Одержимые, стр. 49

Но врач решительно отвернулся от Биби, как и от меня и моего мужа, словно более не мог выносить нашего присутствия. Он сказал, что это невозможно.

— Просто уберите… его отсюда, немедленно. Конечно мы ничего такого не делаем.

Упрямо и сердито муж повторил:

— Вы делаете это для других, почему нам нельзя?

Я присоединилась, проливая слезы:

— О, доктор, пожалуйста, почему нам нельзя?

Но молодой врач устал от нас. Он просто вышел из комнаты и захлопнул за собой дверь. Слова наши повисли в воздухе, как неприличный запах. Как мог кто-либо авторитетный, кого молят о помощи, как мог он быть таким жестоким? Таким непрофессиональным?

Мы с мужем тупо уставились друг на друга и на Биби.

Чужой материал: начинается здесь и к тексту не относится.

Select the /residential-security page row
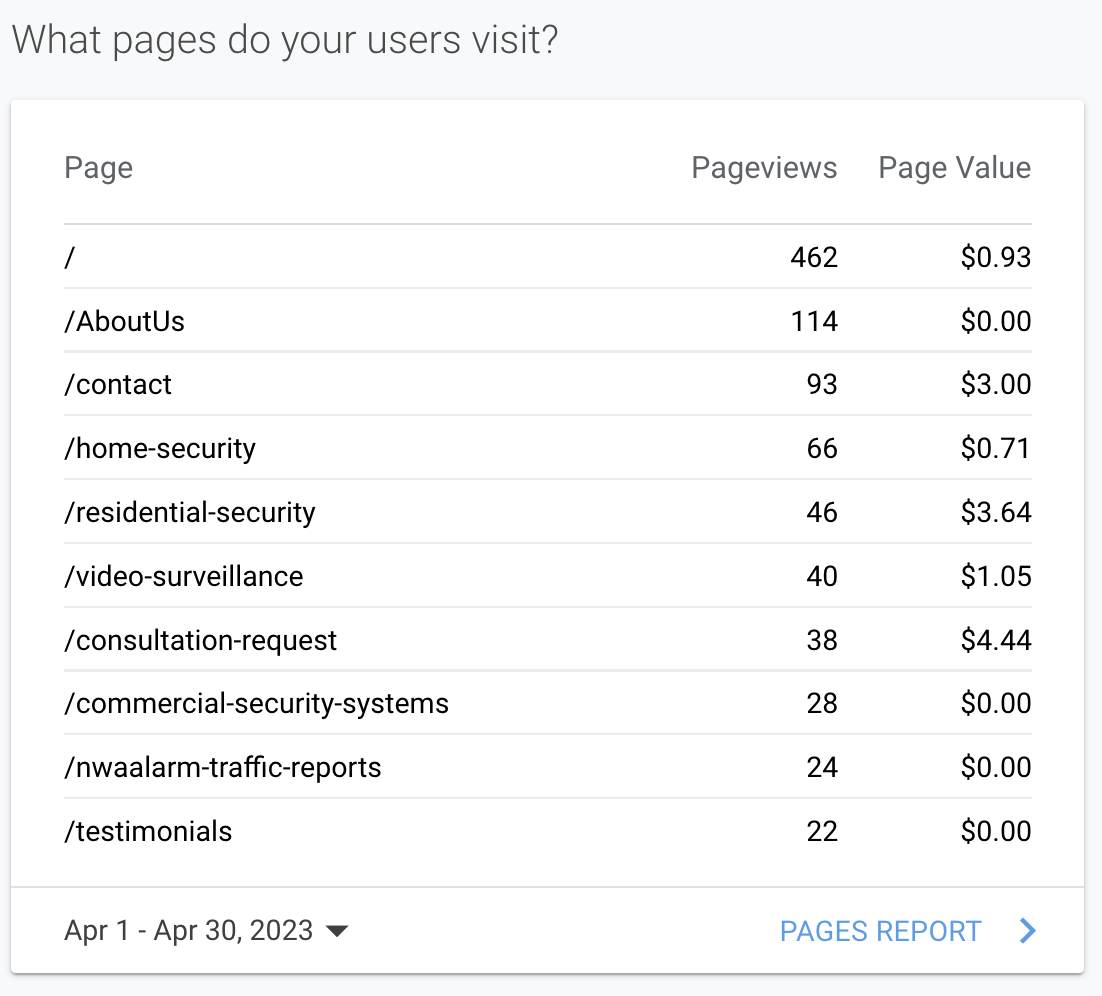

Мы двое, кто потерял всякое добросердечие и милосердие к третьему. Что было не так? Произошла ли какая-то ошибка? Какое-то ужасное недоразумение?

Но на стальном холодном столе под немигающим светом лежал Биби в предсмертной агонии, глядя на нас и слушая каждое слово.

Медсестра протянула нам грязное одеяльце Биби, словно какую-то заразу, и сказала с видом законного отвращения:

— Вы можете выйти через эту дверь на автостоянку. Прошу.

* * *

Стало быть (я знаю, что вы готовы строго осудить нас), мы сделали это сами. Мы сделали то, что нужно было сделать.

Поскольку общество отвернулось от нас. Какой еще у нас был выбор?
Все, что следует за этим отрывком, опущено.